[Saved data entries]
:::
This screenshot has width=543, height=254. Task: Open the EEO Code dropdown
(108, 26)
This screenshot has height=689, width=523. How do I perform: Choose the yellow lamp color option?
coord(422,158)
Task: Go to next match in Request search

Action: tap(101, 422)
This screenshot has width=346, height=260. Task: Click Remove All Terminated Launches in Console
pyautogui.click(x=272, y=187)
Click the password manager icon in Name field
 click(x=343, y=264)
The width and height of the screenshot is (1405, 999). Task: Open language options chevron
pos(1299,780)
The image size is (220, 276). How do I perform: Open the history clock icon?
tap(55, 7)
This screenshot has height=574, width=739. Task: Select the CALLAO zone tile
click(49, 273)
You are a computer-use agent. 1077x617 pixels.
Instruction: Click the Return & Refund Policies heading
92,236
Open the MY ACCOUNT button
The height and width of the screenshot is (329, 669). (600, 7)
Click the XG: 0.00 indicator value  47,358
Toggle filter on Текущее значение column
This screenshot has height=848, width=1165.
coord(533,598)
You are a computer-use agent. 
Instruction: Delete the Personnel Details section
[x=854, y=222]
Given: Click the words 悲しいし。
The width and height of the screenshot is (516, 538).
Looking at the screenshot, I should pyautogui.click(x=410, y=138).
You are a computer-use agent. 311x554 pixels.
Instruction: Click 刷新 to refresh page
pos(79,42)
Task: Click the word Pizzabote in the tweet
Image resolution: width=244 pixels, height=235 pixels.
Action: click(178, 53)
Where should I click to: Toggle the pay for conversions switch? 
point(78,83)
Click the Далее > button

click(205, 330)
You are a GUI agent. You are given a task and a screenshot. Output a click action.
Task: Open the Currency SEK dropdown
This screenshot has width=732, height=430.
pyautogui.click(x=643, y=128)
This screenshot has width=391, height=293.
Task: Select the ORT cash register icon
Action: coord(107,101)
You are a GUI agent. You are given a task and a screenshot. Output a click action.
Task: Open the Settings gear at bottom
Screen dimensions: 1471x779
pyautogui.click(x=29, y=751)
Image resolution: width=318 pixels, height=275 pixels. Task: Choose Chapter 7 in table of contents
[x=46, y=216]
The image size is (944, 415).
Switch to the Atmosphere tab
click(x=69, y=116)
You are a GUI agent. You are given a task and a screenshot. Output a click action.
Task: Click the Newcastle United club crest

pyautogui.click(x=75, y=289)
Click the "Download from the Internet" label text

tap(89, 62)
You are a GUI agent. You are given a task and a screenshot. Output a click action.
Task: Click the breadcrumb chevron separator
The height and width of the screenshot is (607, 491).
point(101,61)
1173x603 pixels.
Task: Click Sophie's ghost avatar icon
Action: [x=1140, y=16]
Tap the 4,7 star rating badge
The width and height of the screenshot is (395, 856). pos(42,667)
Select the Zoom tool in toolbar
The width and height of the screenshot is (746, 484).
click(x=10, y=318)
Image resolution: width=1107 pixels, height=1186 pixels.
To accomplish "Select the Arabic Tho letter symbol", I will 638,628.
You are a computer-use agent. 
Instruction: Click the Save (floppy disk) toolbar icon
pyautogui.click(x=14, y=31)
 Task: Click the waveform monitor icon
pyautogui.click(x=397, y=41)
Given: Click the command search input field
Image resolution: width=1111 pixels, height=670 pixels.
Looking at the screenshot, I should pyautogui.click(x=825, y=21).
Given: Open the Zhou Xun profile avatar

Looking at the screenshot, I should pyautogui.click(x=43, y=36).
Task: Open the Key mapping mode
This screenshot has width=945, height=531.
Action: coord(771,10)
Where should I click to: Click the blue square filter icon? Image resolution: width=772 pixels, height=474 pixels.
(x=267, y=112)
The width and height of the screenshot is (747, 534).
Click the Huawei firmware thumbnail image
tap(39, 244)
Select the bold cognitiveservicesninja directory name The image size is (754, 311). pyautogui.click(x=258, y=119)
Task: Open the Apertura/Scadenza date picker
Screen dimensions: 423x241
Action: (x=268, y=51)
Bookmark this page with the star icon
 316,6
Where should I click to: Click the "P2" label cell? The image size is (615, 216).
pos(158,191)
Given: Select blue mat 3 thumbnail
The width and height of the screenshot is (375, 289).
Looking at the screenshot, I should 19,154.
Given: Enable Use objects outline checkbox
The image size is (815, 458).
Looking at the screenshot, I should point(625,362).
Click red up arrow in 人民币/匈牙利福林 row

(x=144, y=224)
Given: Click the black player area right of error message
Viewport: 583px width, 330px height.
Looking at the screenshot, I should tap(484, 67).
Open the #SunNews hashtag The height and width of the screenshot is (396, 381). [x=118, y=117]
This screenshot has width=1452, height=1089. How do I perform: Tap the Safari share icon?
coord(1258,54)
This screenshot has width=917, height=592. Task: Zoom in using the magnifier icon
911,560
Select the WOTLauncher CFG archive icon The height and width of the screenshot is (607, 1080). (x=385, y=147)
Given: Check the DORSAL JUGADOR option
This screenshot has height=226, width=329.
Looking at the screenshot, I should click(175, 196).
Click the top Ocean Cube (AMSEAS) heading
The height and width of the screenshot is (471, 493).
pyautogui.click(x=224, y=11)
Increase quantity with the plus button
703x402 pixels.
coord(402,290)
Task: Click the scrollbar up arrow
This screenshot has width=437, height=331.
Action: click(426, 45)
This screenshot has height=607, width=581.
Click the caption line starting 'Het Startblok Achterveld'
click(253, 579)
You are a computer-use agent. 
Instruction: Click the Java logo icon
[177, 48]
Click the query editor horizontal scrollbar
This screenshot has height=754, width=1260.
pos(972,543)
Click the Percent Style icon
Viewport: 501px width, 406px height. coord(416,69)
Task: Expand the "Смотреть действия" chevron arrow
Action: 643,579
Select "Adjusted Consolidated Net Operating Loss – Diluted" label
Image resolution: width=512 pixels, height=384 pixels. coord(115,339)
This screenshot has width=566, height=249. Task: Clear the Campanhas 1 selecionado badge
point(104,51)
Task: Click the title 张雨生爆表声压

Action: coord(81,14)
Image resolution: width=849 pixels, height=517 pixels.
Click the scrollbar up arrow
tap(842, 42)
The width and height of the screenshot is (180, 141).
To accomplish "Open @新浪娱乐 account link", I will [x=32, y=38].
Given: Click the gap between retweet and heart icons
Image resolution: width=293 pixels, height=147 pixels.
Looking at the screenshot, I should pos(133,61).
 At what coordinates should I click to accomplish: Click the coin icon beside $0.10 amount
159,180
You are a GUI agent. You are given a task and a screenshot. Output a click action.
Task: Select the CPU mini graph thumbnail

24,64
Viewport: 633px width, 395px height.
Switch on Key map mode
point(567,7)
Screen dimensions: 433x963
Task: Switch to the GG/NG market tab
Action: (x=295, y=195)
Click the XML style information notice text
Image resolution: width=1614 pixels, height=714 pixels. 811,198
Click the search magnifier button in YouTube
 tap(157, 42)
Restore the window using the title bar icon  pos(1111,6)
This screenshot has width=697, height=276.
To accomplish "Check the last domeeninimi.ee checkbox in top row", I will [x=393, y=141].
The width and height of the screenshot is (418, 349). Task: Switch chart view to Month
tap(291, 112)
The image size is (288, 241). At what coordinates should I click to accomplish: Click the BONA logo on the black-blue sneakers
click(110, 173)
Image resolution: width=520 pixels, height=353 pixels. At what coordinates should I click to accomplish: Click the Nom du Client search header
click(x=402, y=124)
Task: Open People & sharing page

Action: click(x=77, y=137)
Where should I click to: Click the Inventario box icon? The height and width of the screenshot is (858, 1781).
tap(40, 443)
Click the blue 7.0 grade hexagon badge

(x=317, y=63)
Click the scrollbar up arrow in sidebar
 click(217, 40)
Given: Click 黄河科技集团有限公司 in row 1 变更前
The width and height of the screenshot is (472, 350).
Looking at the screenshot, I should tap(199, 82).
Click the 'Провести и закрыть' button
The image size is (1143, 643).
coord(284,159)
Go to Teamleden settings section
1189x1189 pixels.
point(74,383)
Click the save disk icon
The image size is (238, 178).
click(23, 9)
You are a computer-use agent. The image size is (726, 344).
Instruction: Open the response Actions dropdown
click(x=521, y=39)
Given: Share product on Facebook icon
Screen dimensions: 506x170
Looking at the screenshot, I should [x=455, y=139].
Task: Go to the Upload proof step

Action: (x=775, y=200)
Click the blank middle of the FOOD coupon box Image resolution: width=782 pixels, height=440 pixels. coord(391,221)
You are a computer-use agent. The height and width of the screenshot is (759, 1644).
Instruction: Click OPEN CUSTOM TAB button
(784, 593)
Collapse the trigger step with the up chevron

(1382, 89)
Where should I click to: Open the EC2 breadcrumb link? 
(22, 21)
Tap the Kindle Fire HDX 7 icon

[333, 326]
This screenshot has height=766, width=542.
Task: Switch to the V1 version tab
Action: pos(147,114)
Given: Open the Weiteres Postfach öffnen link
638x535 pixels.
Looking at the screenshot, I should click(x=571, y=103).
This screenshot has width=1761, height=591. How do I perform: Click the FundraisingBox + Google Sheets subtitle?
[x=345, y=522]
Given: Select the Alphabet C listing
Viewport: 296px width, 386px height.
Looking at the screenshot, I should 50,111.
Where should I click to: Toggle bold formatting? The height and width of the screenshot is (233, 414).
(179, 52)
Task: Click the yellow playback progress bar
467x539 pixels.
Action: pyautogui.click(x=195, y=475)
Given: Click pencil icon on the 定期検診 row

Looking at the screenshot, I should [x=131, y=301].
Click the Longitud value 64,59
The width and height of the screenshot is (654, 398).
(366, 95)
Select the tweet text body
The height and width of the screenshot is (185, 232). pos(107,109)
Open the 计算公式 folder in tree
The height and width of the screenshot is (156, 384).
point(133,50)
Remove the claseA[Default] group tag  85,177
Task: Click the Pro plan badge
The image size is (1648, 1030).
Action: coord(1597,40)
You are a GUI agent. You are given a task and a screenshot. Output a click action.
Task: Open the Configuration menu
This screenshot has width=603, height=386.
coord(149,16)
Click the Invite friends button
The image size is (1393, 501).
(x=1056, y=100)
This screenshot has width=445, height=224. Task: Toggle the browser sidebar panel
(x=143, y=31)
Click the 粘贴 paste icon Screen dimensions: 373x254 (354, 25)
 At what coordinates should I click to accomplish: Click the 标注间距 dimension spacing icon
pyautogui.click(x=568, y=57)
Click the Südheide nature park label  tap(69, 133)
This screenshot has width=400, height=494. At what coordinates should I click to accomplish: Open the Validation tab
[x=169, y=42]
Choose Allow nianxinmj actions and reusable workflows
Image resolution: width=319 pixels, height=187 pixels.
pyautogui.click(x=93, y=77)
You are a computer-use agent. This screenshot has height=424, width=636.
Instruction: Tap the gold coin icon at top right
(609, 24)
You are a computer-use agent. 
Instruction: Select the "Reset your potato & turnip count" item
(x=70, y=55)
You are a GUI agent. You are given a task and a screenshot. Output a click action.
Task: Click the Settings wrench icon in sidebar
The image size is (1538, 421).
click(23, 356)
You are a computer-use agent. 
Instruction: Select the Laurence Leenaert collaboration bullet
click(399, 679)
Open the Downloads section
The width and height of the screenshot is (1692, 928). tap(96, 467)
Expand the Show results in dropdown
:::
Give the number of lines in the data that contain the word "will", and add no other text.

EXERCISE SOLUTION
3